Excerpt

GRN Inference Algorithms

Arboreto provides two algorithms for gene regulatory network (GRN) inference, both based on the multiple regression approach.

Algorithm Overview

Both algorithms follow the same inference strategy:

For each target gene in the dataset, train a regression model
Identify the most important features (potential regulators) from the model
Emit these features as candidate regulators with importance scores

The key difference is computational efficiency and the underlying regression method.

GRNBoost2 (Recommended)

Purpose: Fast GRN inference for large-scale datasets using gradient boosting.

When to Use

Large datasets: Tens of thousands of observations (e.g., single-cell RNA-seq)
Time-constrained analysis: Need faster results than GENIE3
Default choice: GRNBoost2 is the flagship algorithm and recommended for most use cases

Technical Details

Method: Stochastic gradient boosting with early-stopping regularization
Performance: Significantly faster than GENIE3 on large datasets
Output: Same format as GENIE3 (TF-target-importance triplets)

Usage

python

from arboreto.algo import grnboost2

network = grnboost2(
    expression_data=expression_matrix,
    tf_names=tf_names,
    seed=42  # For reproducibility
)

Record extracts

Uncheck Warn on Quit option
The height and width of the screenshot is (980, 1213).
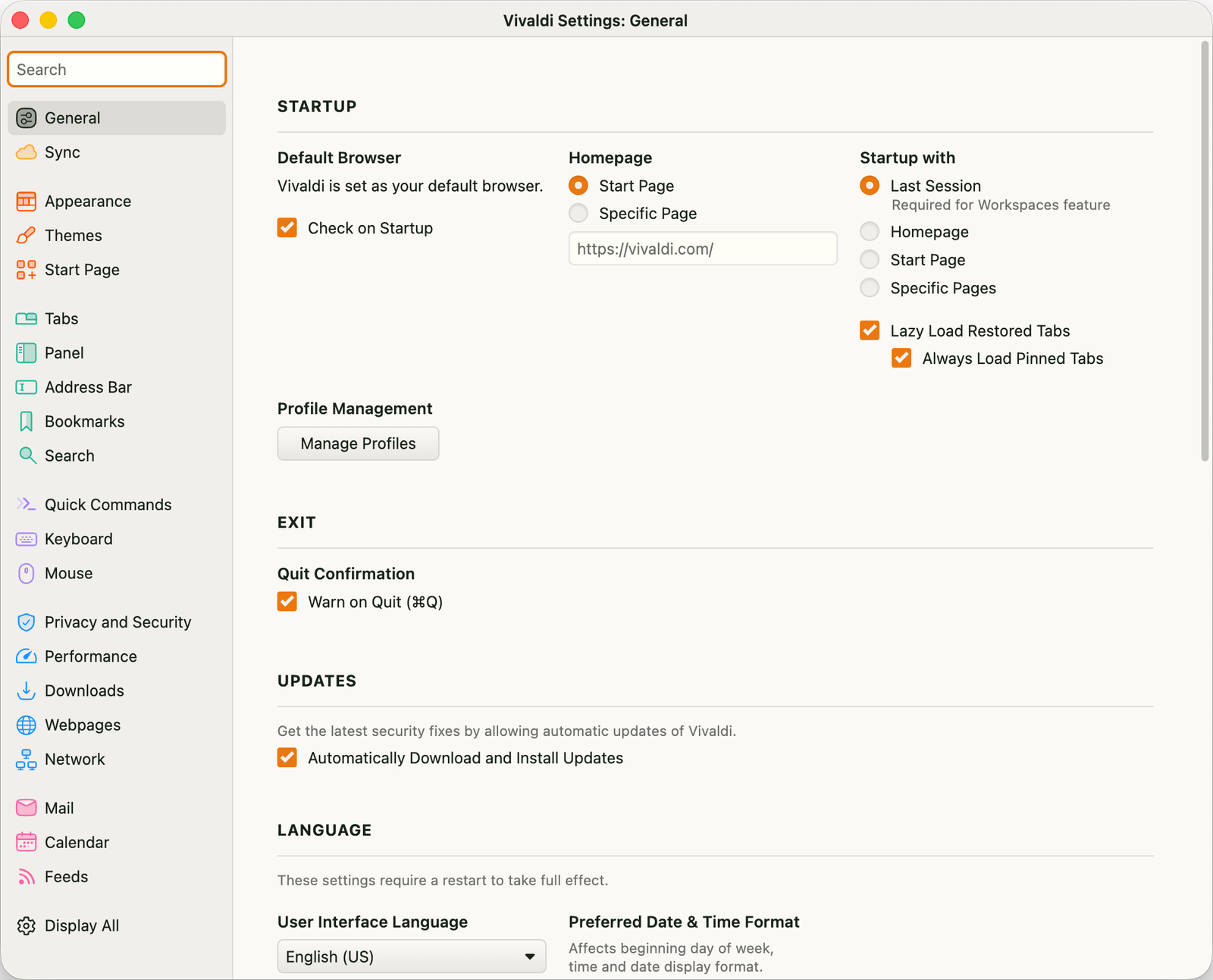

...

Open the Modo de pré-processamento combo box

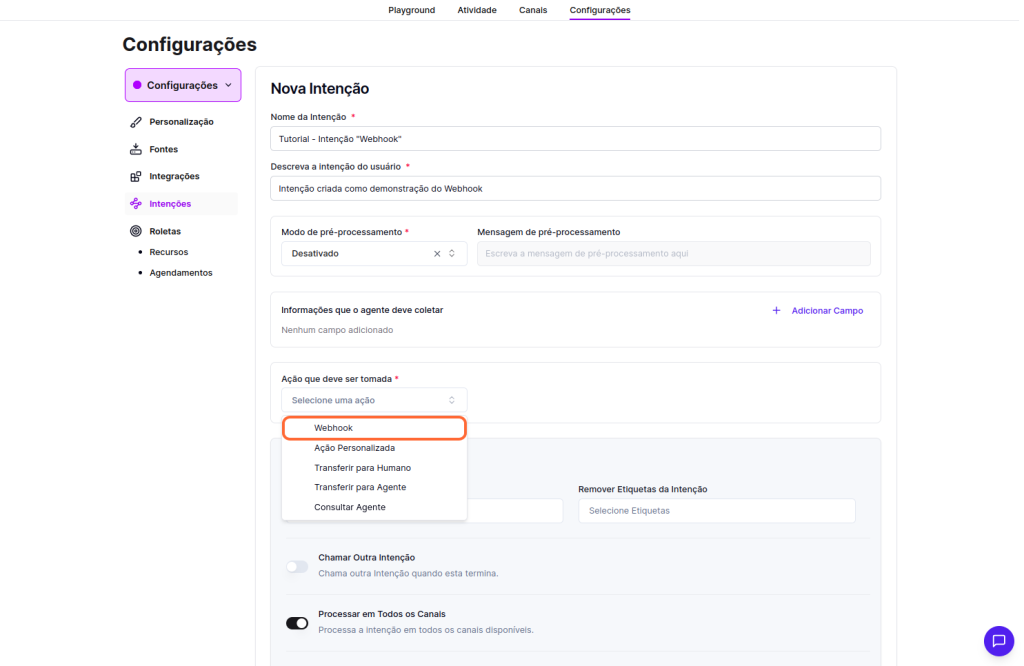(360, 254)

Apply what you read
1: In the page on GRN inference algorithms, what regression method does GRNBoost2 use?
2: Quote the stretch of the GRN inference algorithms page from "For each target" through "underlying regression method.".
3: Extend the page on GRN inference algorithms, starting after its last line.

Answers by item
1: Stochastic gradient boosting with early-stopping regularization.

2:
For each target gene in the dataset, train a regression model
Identify the most important features (potential regulators) from the model
Emit these features as candidate regulators with importance scores

The key difference is computational efficiency and the underlying regression method.

3:
Parameters

python

grnboost2(
    expression_data,           # Required: pandas DataFrame or numpy array
    gene_names=None,           # Required for numpy arrays
    tf_names='all',            # List of TF names or 'all'
    verbose=False,             # Print progress messages
    client_or_address='local', # Dask client or scheduler address
    seed=None                  # Random seed for reproducibility
)

GENIE3

Purpose: Classic Random Forest-based GRN inference, serving as the conceptual blueprint.

When to Use

Smaller datasets: When dataset size allows for longer computation
Comparison studies: When comparing with published GENIE3 results
Validation: To validate GRNBoost2 results

Technical Details

Method: Random Forest or ExtraTrees regression
Foundation: Original multiple regression GRN inference strategy
Trade-off: More computationally expensive but well-established

Usage

python

from arboreto.algo import genie3

network = genie3(
    expression_data=expression_matrix,
    tf_names=tf_names,
    seed=42
)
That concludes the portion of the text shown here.